The Zaslon Radar  N007 MiG-31 Radar Display Zaslon was the first phased-array radar to enter service on a fighter aircraft. In 1968, Phazotron had been tasked with developing the radar for the future MiG-31. Engineers prepared two prototype units, dubbed Groza and Vikhr, both based on Sapfir-series technology. The final version was called Smerch-100, but the radar failed to meet requirements. As a result, in 1971 Phazotron was ordered to pass all the documentation to its consortium partner NIIP. The result was the Zaslon radar. The task was very difficult, since one of the main requirements was engaging cruise missiles, and the experienced Phazotron had failed to solve the problem of detecting small objects against ground clutter and tracking multiple targets simultaneously. Finally all the problems were solved, with lots of assistance from NPO Istok, who helped design the phased array, and Leninetz who were to build it, and the system finally reached service in December 1981. Zaslon is double the weight of the AWG-9, the largest US fighter radar.

The MiG-31E Radar Display NIIP team believed that the advantages a phased-array radar gave in terms of near-instantaneous scanning and multitarget engagement capability (a typical mechanically-scanned antenna can take 12-14 seconds to complete a scan) were worth the weight and cost penalties. First tests of the radar were conducted in 1973, and it was first flown on a test aircraft in 1976. On February 15, 1978, a mission in which ten targets were detected and tracked was performed for the first time. In 1981, MiG-31 aircraft carrying the Zaslon radar entered service with the Air Defense aviation, and became fully operational in 1983. The 1.1m diameter phased array antenna weighs 300kg, the whole radar weighing in at 1000kg. Zaslon uses an Argon-15A computer (first airborne digital computer designed in USSR). Zaslon operates in 9-9.5 GHz band. It detects and engages targets down to 25m, including cruise missiles. Maximum possible search range is 300km for a large airborne target.

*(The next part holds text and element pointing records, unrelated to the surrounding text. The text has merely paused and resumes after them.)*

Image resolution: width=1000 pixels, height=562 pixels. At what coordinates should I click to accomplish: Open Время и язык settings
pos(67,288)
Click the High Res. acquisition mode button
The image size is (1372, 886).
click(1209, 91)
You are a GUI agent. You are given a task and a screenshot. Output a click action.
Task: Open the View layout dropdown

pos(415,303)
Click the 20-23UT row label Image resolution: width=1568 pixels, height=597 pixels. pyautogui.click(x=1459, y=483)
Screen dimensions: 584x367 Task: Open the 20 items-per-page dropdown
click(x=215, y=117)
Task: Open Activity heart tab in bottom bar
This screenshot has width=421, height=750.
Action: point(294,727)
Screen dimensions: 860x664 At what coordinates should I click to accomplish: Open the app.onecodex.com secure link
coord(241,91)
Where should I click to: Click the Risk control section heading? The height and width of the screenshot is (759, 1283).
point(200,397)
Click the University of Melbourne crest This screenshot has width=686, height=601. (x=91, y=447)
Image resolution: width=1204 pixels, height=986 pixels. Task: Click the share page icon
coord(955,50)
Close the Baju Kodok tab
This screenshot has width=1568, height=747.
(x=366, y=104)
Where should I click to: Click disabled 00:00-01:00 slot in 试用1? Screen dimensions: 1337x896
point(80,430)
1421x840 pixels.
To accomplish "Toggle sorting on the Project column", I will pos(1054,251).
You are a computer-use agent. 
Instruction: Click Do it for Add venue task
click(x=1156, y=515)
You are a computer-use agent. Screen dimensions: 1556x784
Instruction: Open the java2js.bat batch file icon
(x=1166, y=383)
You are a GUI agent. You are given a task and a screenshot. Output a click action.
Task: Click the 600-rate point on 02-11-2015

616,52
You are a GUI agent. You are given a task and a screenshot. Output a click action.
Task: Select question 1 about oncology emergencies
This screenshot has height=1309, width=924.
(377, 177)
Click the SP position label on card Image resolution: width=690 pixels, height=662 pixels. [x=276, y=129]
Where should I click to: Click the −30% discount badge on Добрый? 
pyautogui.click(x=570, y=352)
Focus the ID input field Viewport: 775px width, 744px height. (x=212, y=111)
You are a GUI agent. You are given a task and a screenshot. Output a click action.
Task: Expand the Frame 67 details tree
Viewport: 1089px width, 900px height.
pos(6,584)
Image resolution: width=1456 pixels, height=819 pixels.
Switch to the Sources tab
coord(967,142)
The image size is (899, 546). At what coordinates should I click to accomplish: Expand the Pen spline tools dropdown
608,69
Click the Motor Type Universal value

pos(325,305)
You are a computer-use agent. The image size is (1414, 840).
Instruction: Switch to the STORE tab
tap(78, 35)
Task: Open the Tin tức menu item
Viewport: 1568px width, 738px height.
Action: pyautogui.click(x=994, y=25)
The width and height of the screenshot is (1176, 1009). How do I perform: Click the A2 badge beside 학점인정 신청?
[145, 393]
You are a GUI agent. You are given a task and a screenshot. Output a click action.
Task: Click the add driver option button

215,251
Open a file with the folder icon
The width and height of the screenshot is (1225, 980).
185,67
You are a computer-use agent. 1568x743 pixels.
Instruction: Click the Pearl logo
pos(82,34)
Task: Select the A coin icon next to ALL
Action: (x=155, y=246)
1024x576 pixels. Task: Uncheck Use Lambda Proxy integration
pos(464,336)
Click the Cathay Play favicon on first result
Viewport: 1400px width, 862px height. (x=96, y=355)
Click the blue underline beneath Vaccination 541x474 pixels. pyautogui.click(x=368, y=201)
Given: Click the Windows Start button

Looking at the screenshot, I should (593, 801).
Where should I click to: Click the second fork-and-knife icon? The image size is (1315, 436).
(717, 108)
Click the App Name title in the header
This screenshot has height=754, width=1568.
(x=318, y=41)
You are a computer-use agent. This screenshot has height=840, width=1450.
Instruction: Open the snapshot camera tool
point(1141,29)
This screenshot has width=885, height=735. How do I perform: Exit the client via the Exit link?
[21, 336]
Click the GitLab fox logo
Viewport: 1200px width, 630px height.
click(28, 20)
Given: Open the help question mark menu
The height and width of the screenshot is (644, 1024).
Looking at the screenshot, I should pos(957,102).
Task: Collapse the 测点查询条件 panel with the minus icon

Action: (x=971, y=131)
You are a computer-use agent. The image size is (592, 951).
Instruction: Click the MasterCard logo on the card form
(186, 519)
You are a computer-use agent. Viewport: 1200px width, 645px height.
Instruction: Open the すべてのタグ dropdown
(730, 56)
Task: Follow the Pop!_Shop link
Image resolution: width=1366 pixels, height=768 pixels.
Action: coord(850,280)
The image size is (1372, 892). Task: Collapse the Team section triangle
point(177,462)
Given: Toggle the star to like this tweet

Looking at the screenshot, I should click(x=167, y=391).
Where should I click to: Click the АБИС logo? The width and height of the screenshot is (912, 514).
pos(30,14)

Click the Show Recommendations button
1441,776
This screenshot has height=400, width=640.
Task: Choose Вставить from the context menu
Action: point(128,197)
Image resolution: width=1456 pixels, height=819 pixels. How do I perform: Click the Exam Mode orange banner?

Range, headon, versus bomber: 180-200km search, 120-150km track
Range, tailchase, versus bomber: 90km search, 70km track
Range, headon, versus fighter : 120km search, 90km track
Zaslon can detect targets as small as 0.3 sq. m radar cross-section (RCS) to a maximum range of 65 km Radar scan limits are +-70 azimuth, +70/-60 elevation.
Target track TWS mode, track 10 and engage 4.
Average power transmitted is 2.5kW.
MTBF is just 55 hours.

Zaslon-A

Security of the Zaslon system was compromised by the US spy A Tolkachov. This lead to development of an updated version, fitted to MiG-31B from 1990, retrofitted to some earlier models during rebuilding to MiG-31BS standard. It had a new data processor, giving extended capabilities, longer range and better ECM resistance.

Zaslon-M

1.4m diameter antenna, 50% to 100% better performance than Zaslon. In April 1994 used with an R-37 to hit a target at 300km distance. Search range 400km versus a 20 sq m RCS target. Tracks 24 targets at once, engages 6. Supposedly able to engage launched Pershing-2 missiles in flight with long-range R-37 active radar-guided missiles. Project ended as no new MiG-31s will be built.

Zaslon-AM

All MiG-31s remaining in service are supposed to have their radars upgraded to Zaslon-AM status by Leninets, according to a design put forward by NIIP that keeps the existing antenna while replacing the old Argon-15A processors with Baget series processors.